2. Exercise or even just move more.  A recent study that followed 40,000 post-menopausal women for seven years found that those who regularly engaged in moderate activities had a 41 percent lower death rate than those who did not exercise.  California State University also found that only a 10-minute walk is enough to increase energy, alter mood, and effect a positive outlook for up to 2 hours.

3.  Have more fun and laugh more.  We need to stop taking life so damn seriously!  By the time a child reaches nursery school, he or she will laugh about 300 times a day, while adults only laugh an average of 17 times a day.

4.  Get more sleep … just not too much!  We need between 7 to 8 ½ hours sleep a night, less than that and your risk of developing breast cancer increases by 200% and your risk of developing heart disease increases by 100%!  However any more than 9 ½ hours sleep and you may unwittingly be at risk from a plethora of health problems.  Now to try and get a good nights sleep follow these simple tips: Try to go to bed and wake up at the same time each day; Set your bedroom’s temperature at a comfortable level being neither  too cold nor too hot; Do not have your last meal of the day too close to your bedtime – not less than two hours before you go to bed; As bedtime approaches, physically and mentally slow down; Have a warm bath and listen to some soothing music; Clear your mind of stressful and worrying thoughts; a lot of people have found keeping a diary helps with this and switch off your computers and tvs!

5. Relax and unhook!  Most of us spend so much time chasing our tails racing from thing to thing that we don’t give adequate time to simply absorbing it all.

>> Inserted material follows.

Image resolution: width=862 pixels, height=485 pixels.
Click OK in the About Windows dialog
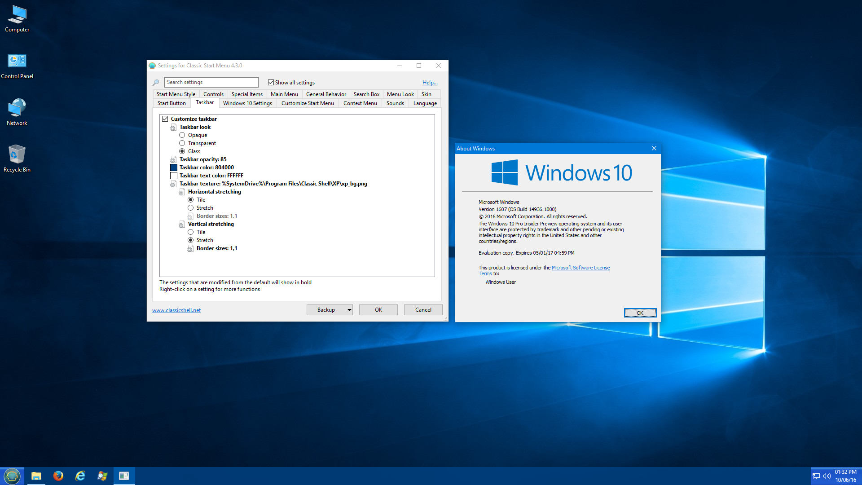[640, 313]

So try and reflect and relax a little!  This can be activities such as prayer, meditation, singing or even cooking really anything that helps get you out of your head and into the moment.  This is vital to helping you manage the stress of constant stimuli and energy demands. “Think positive” is nice advice, but it’s tough to do if you are at your limit. It’s easier to find an action that naturally lends itself to positive thinking and feeling, rather than trying to control your thoughts. That in and of itself can become stressful. So find an immersing action that works for you and do it religiously.

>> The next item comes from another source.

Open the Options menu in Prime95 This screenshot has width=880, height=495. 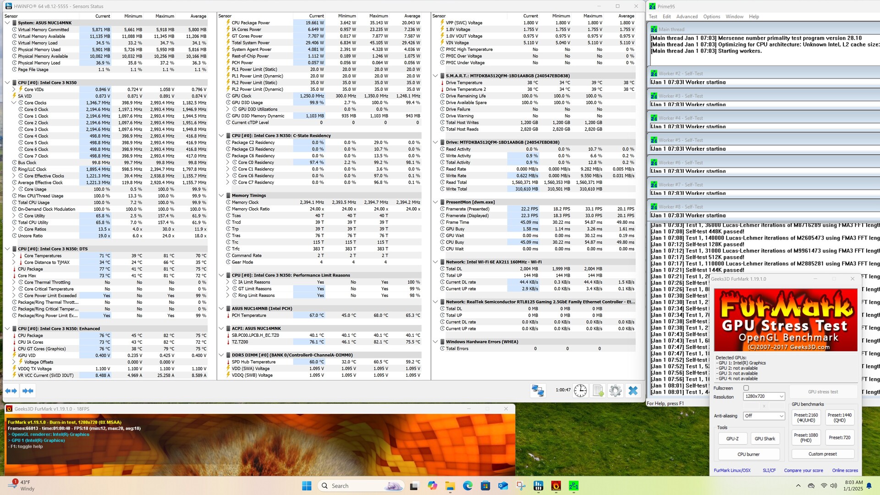click(x=711, y=17)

6) Drink more water – Our bodies, including our brains, need water to function properly. If you’re just a bit dehydrated, your body’s levels of cortisol, a stress hormone, increases. Plus, stress causes a loss of fluids because it pushes up the heart rate and causes us to breathe heavier!  Now sadly that doesn’t mean that drinking plenty of water throughout the day will magically cause your money problems, your kids’ troubles at school, and your deadlines at work to disappear. But if you’re already stressed by coping with all of these things, you don’t need the additional stress of dehydration to add to your burden.

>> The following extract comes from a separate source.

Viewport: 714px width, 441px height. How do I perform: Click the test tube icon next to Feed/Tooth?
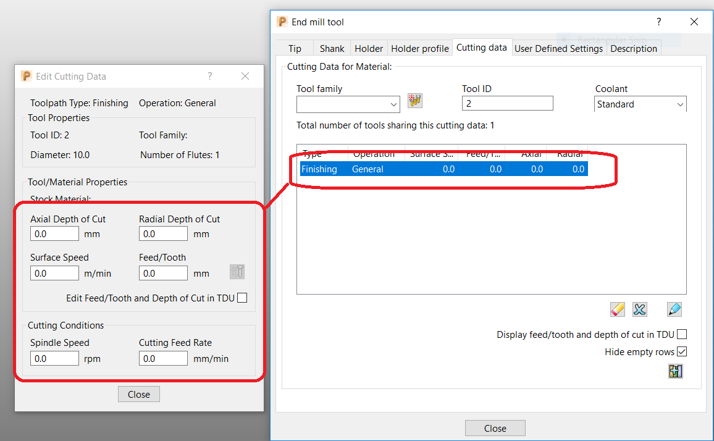(237, 272)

7) Get your spine checked by a chiropractor. As we mentioned in the last section and in fact in lots of our previous posts health depends on function and function is controlled by your nervous system. So if your body is going to cope or adapt to the stresses you face you need your nervous system to be functioning at its optimum.  One of the effects of chronic stress is prolonged muscle tension and contraction which can create uneven pressures on the bony structures of the body, often leading to the misalignment of the spinal column, known as subluxations.  These subluxations can then cause nerve irritation which can lead to common conditions such as back and neck pain, headaches, and even high blood pressure.  Chiropractic adjustments correct these misalignments thereby reducing spinal nerve irritation, improving circulation and releasing muscle tension.  These changes whilst not removing the source of stress will certainly help to slow down or stop the fight or flight response.  So our seventh tip is that a healthy and balanced spine is key to effectively managing stress.